▸ 読む文章

──────

1.シンプルに人手が足りていないのでは?

 本作の内容に触れる前にどうしても言及すべきなのはそのクオリティだと思います。手垢のついたジャンルであるディザスタームービー、しかも「日本沈没」を、わざわざアニメーションで映像化するのであれば、そのクオリティがある程度担保されている必要がある、と思います。それだけ小松左京のブランドは大きいのです。

 その点でいえば、残念ながら本作は全くそのクオリティを確保できていないと感じました。まず原画。登場人物の顔が安定感が無いのは、スマホの画面で見ている分には構わないかもしれませんが、スクリーンで見ればその歪さは際立ちます。湯浅作品においては、崩した顔の描写も見られたりしますが、それが「夜明け告げるルーのうた」のような効果的な用いられ方をされている、というよりも単純に間に合っていない、という印象を受けました。

 そしてそうした原画を繋げる動画。日本沈没を描くうえで最も大切な災害描写で動画の不足を強く感じました。地面が割れるのが一瞬だったり、どうも滑らかでなかったり、枚数が少なそうだったり。実写でできないレベルの大災害を起こせるからアニメーションにする意義があると思うのですが、とてもそうは思えず。地震だからと揺らしてばかりの撮影も個人的にはイマイチな印象。

 そして何より編集。もともとネトフリのシリーズとしてリリースされていることから、各話の最後あたりにクリフハンガー的な要素があるのはわかります。が、今回は劇場作品として151分にまとめているのだから、その中に物語を再構築することが必要なはずです。ところが、本作は正直言ってぶつ切りのエピソードの羅列にしか感じず、物事の比重が均等すぎる。それどころか、視点をミクロに設定して家族に焦点を当てているのに、父の死よりも一時期逗留した新興宗教施設の崩落での出来事のほうが涙ぐましく語られている。それを補強するかのようにラストでずーっとモノローグ。しかも、かなりの回数暗転による調整が入っていて、途切れ途切れな印象をますます強めます。これまでのセクションは、リリースまでに間に合わなかったと言い訳ができますが(それでも映画にするならブラッシュアップして欲しいが)、編集は完全に劇場用なのでシンプルにダメだと思います。

2.描かれたニホン

 本作は、今回の為に予習した森谷司郎監督版と違い、視点はミクロを徹底します。そのため、予測される大災害に向けてどう動き、現実にどうなっていくか、というよりも、大災害を受けてどう動くか、というシミュレーションに近い感じがあり、過酷な「サバイバルファミリー」とか、「東京マグニチュード8.0」なんかが比較対象になると思います。

──────

(ピクセル座標グラウンディングデータ)
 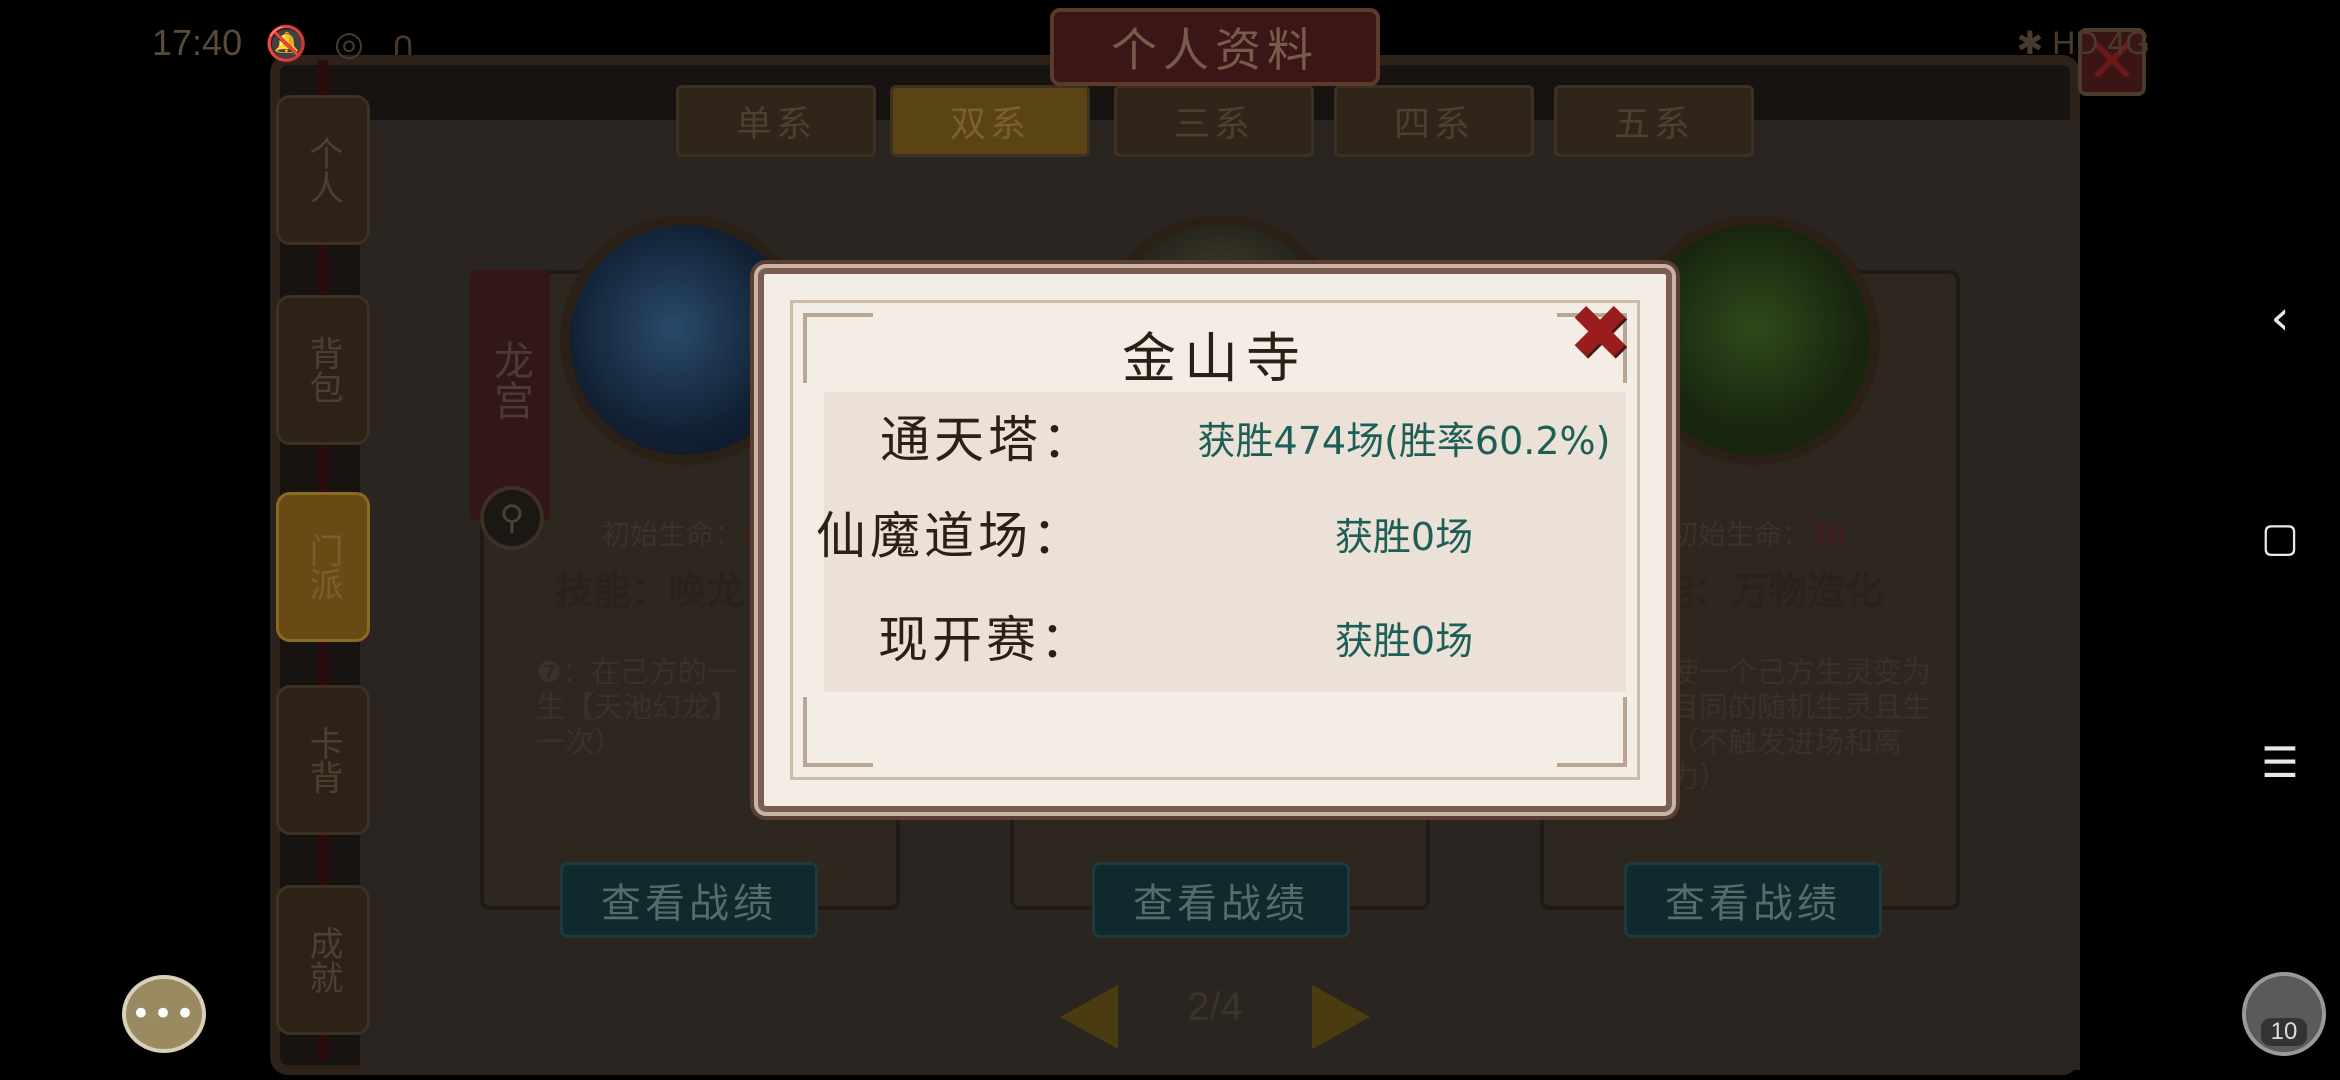 What do you see at coordinates (1600, 332) in the screenshot?
I see `close-dialog-icon: ✖` at bounding box center [1600, 332].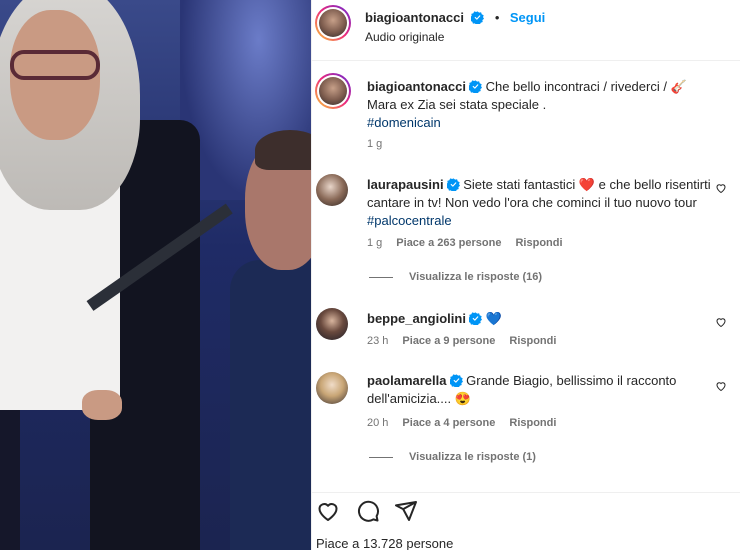  What do you see at coordinates (448, 423) in the screenshot?
I see `comment-likes: Piace a 4 persone` at bounding box center [448, 423].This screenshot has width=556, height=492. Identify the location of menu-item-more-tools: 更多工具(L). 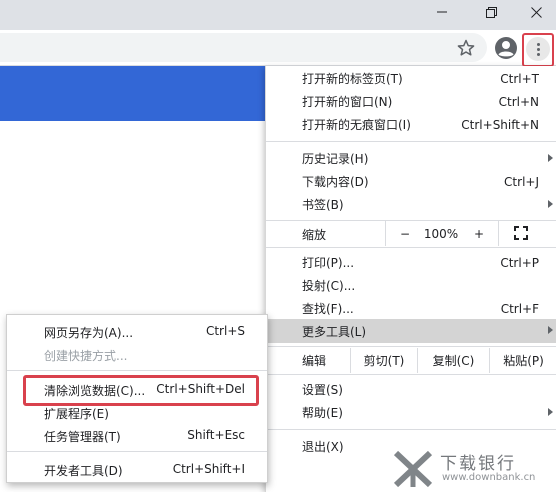
(411, 331).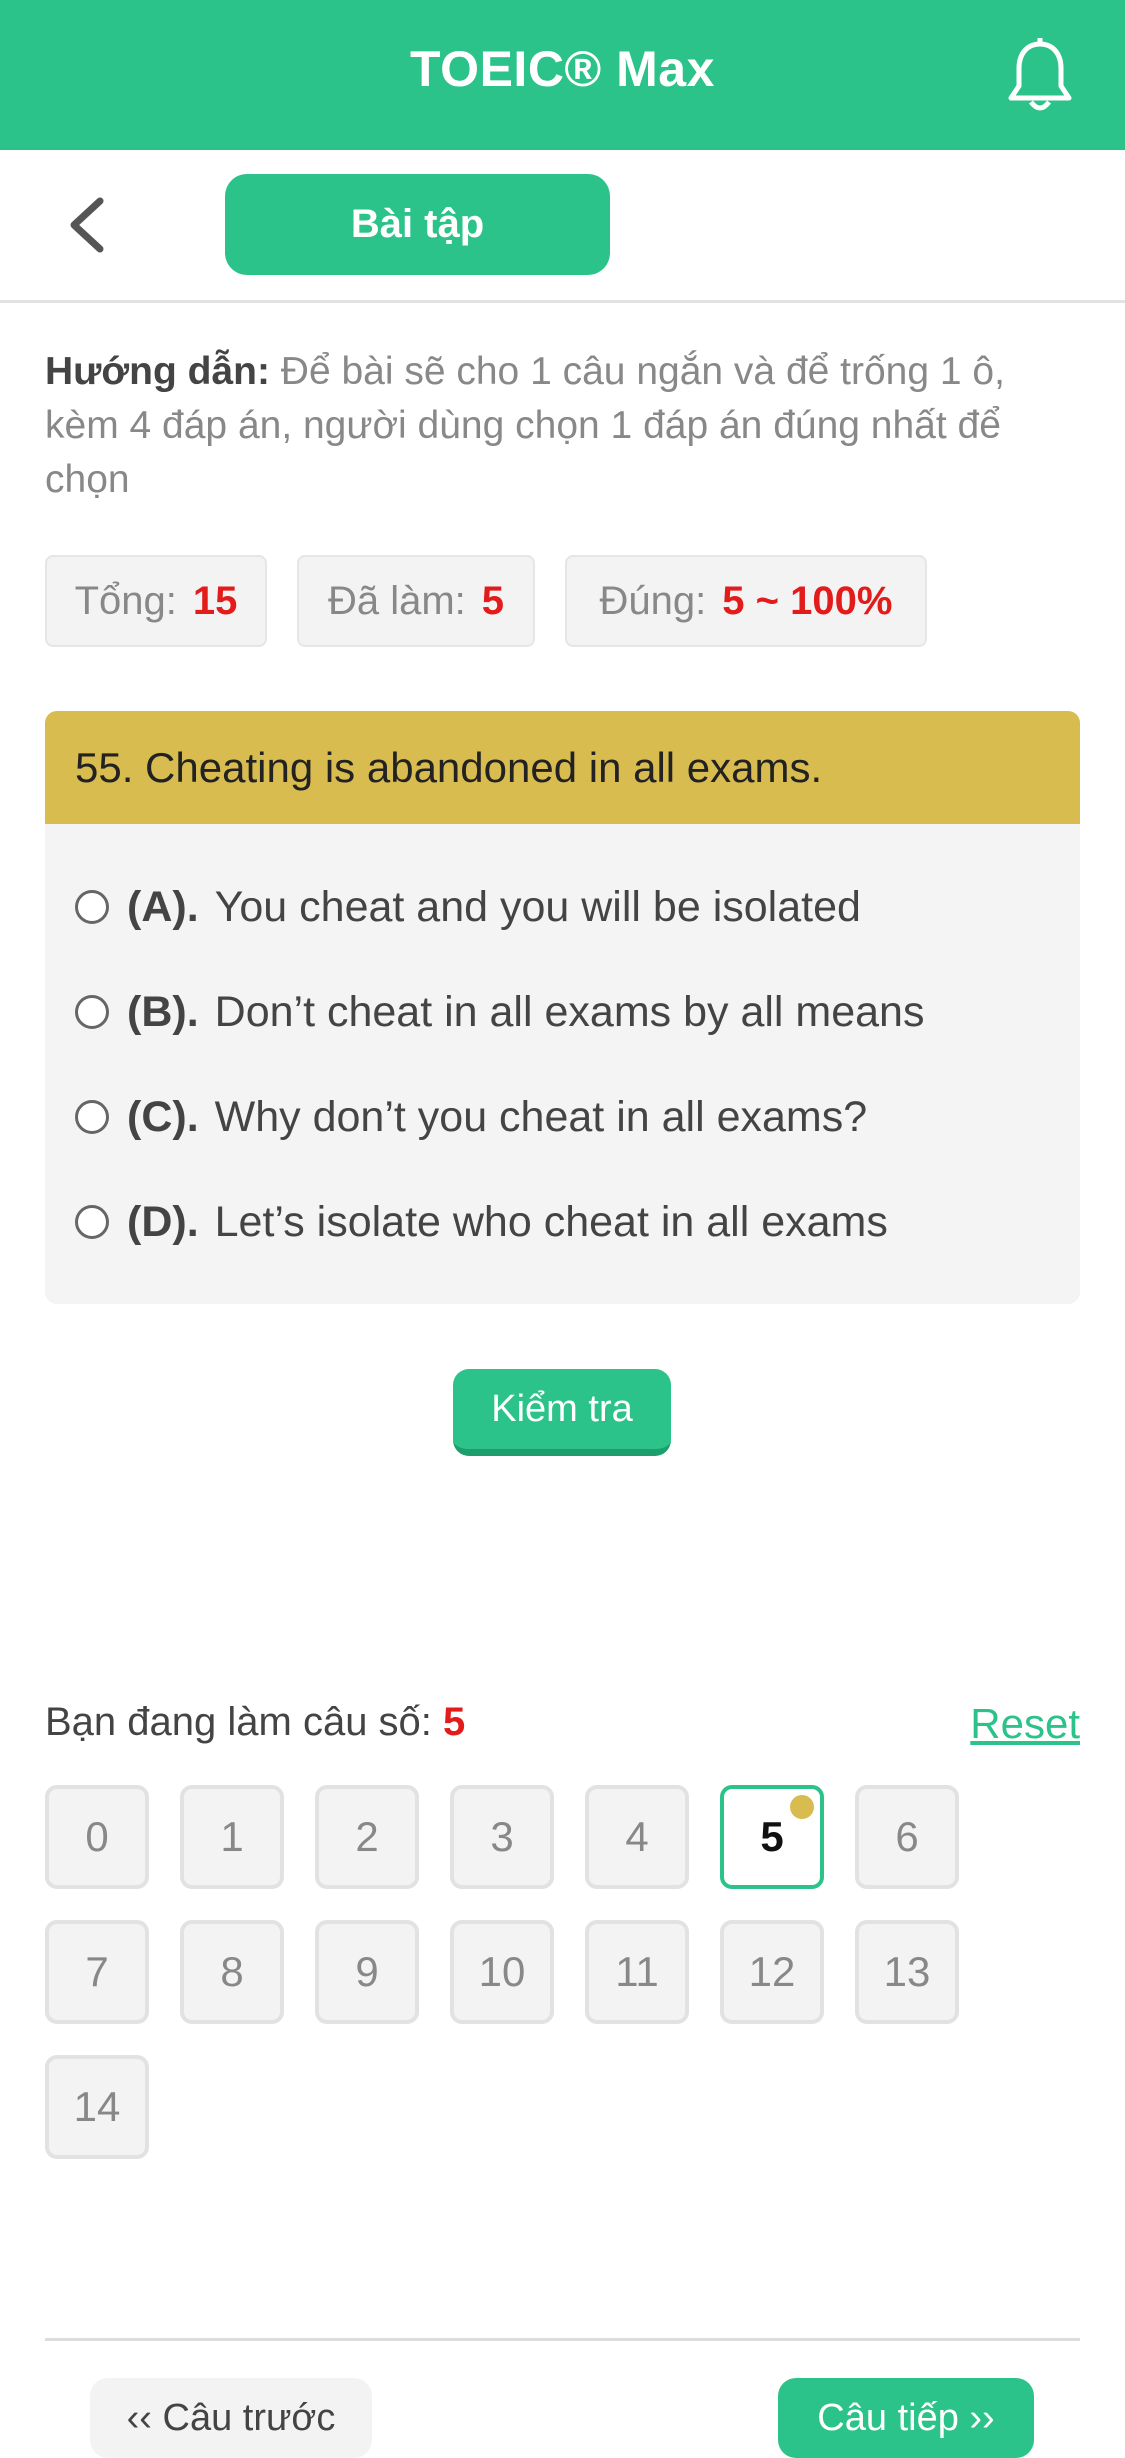  I want to click on option-text: Why don’t you cheat in all exams?, so click(541, 1116).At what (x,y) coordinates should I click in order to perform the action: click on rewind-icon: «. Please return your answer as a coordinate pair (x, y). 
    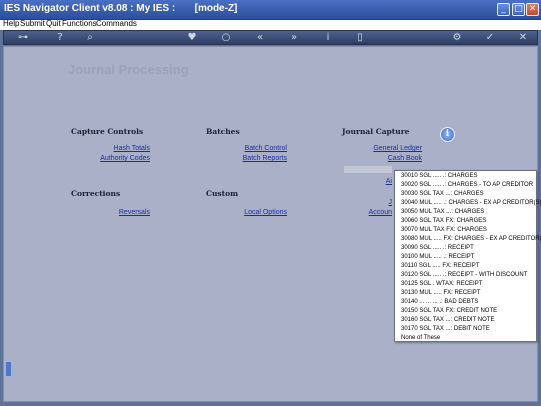
    Looking at the image, I should click on (260, 38).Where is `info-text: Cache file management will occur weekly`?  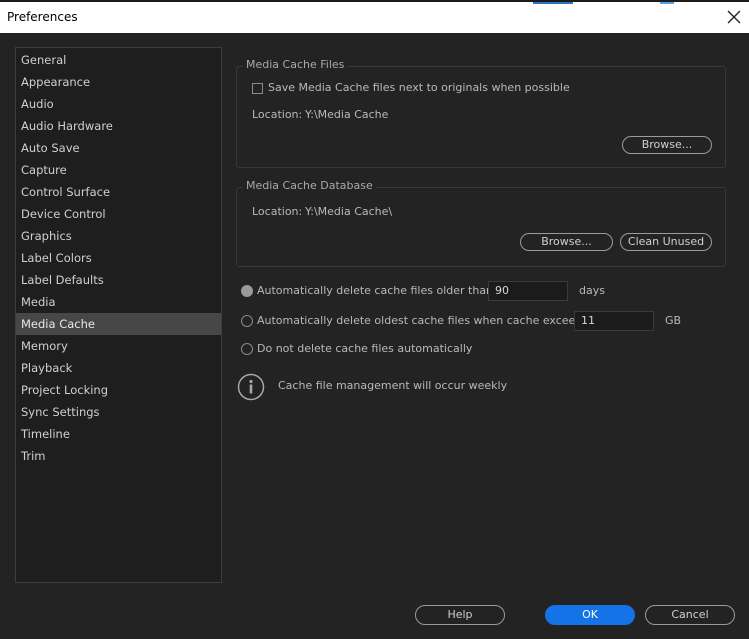 info-text: Cache file management will occur weekly is located at coordinates (393, 386).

──────

▸ やってみよう
この映画評によると、本作は劇場作品として何分にまとめられていますか?

▸ 想定される解答
151分